The heavy fighters are the rock stars of this society. Their battles are recorded and joked about. Sometimes these tales are elevated to the status of SCA legend. One of the most talked about battles is the SCA’s premiere event called the Pennsic War. Every July, in Slippery Rock, Penn., more than 10,000 SCAdians from all over the world descend upon the small town for a two-week full-scale war (or party) usually involving archers, catapults and even castles.
However, during small gatherings like Arabian Nights, it’s more about hand-to-hand combat. At this event, the fighters act out different scenarios such as last man standing and capture the flag. After wailing on each other for a few minutes, the men stop, take off their helmets, pat each other on the back and laugh about what just went down. The ladies run up and offer their men pickles and oranges (a SCA tradition). After a short huddle, the helmets go back on, and the fighting resumes until everyone’s too whipped to continue. In the end, there’s no definitive winner or loser. In fact, fighters often switch sides because, to them, it’s not about the victory, it’s about the experience.
That evening, as the sun dipped behind the cliffs, the village became a place of celebration and reflection. Campfires popped up, each with a different feel. Some were entertained by bards while men puffed on pipes and women and children listened to ancient stories and poems. Others were circled by belly dancers while food and drink were passed to those in attendance.
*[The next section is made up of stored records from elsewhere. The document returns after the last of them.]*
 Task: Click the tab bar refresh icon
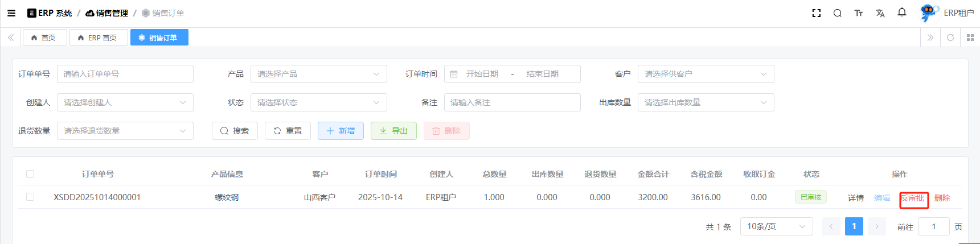(950, 38)
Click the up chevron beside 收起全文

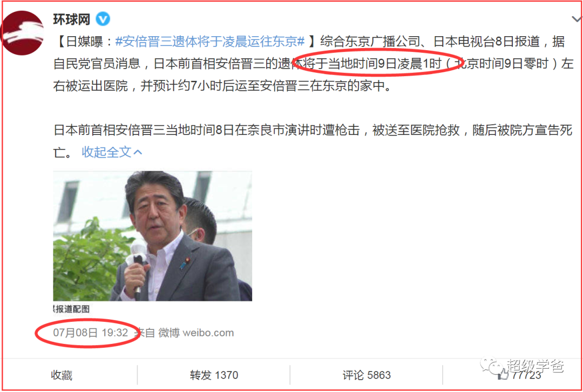pos(138,152)
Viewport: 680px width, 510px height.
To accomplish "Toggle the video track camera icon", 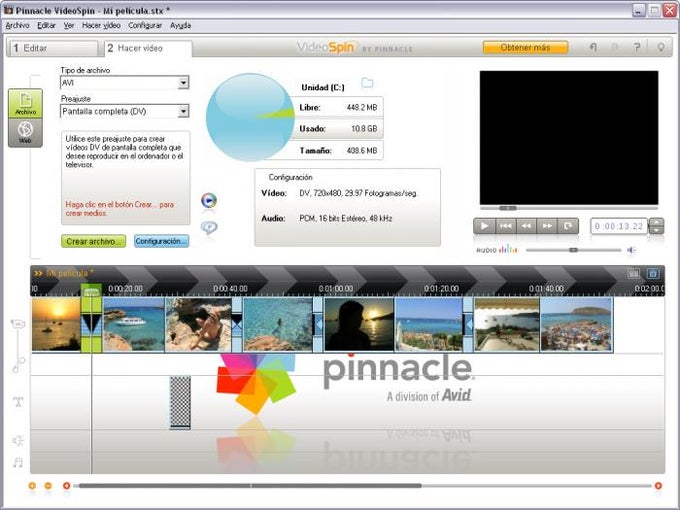I will click(x=18, y=324).
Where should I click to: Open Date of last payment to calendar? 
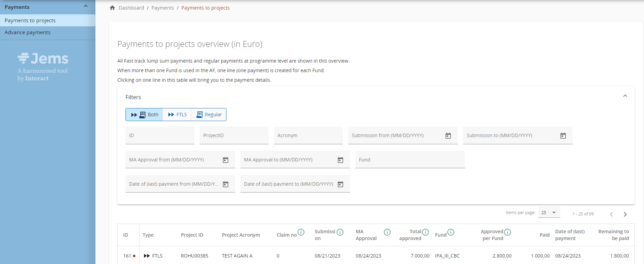point(340,184)
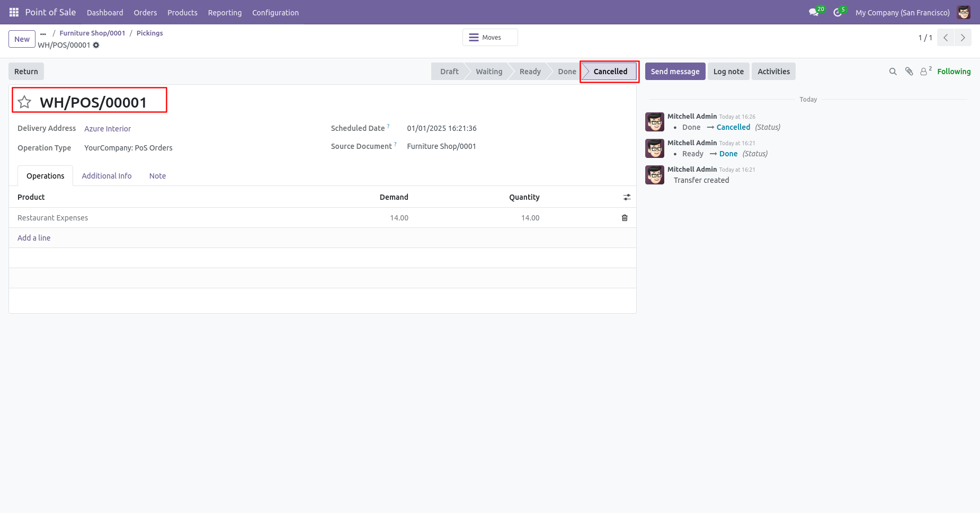Click the paperclip attachments icon
This screenshot has width=980, height=513.
tap(909, 72)
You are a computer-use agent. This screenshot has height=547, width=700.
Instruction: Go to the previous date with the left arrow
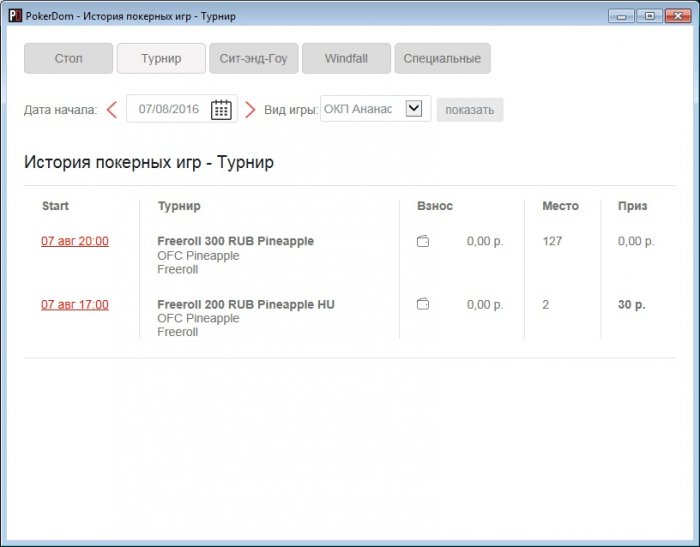pos(112,110)
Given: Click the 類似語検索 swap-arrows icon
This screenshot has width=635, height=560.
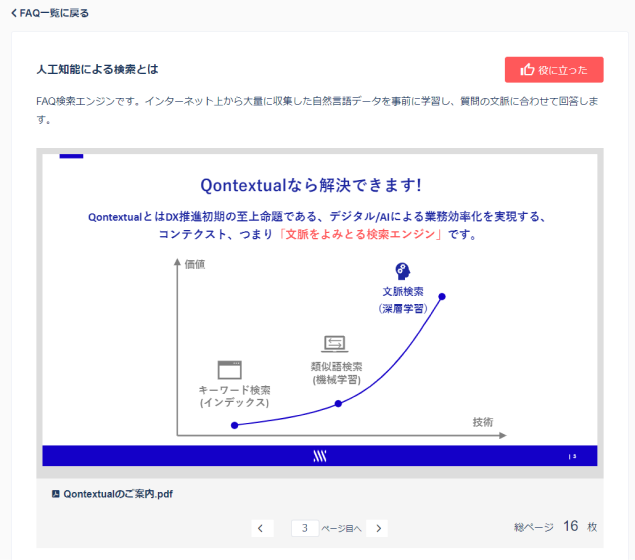Looking at the screenshot, I should pyautogui.click(x=334, y=344).
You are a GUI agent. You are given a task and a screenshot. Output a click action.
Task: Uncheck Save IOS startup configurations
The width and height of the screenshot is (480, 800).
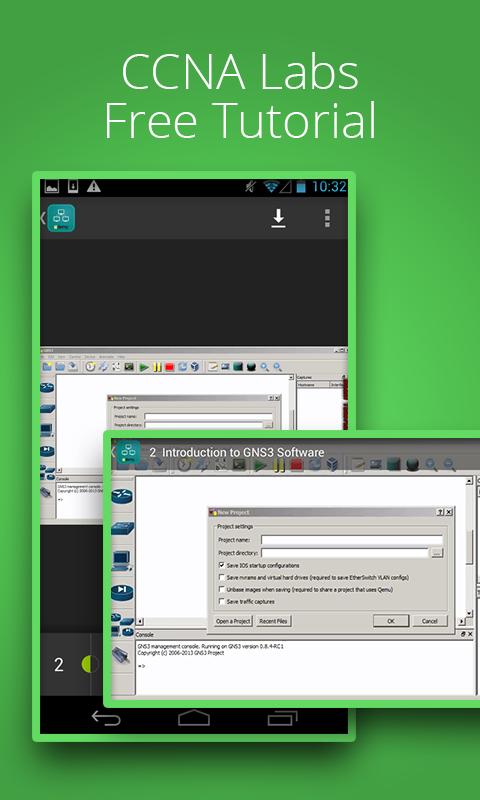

As violent as the SCA may seem at the surface, the true identity of this society can be found in these nightly gatherings. The family atmosphere is calm and respectful. People from all walks of life sit around a campfire, oblivious of their troubles in the mundane world.
Looking into the fire as the bards told their tales, Salt Lake City seemed farther away than ever. No one was thinking about the drive home.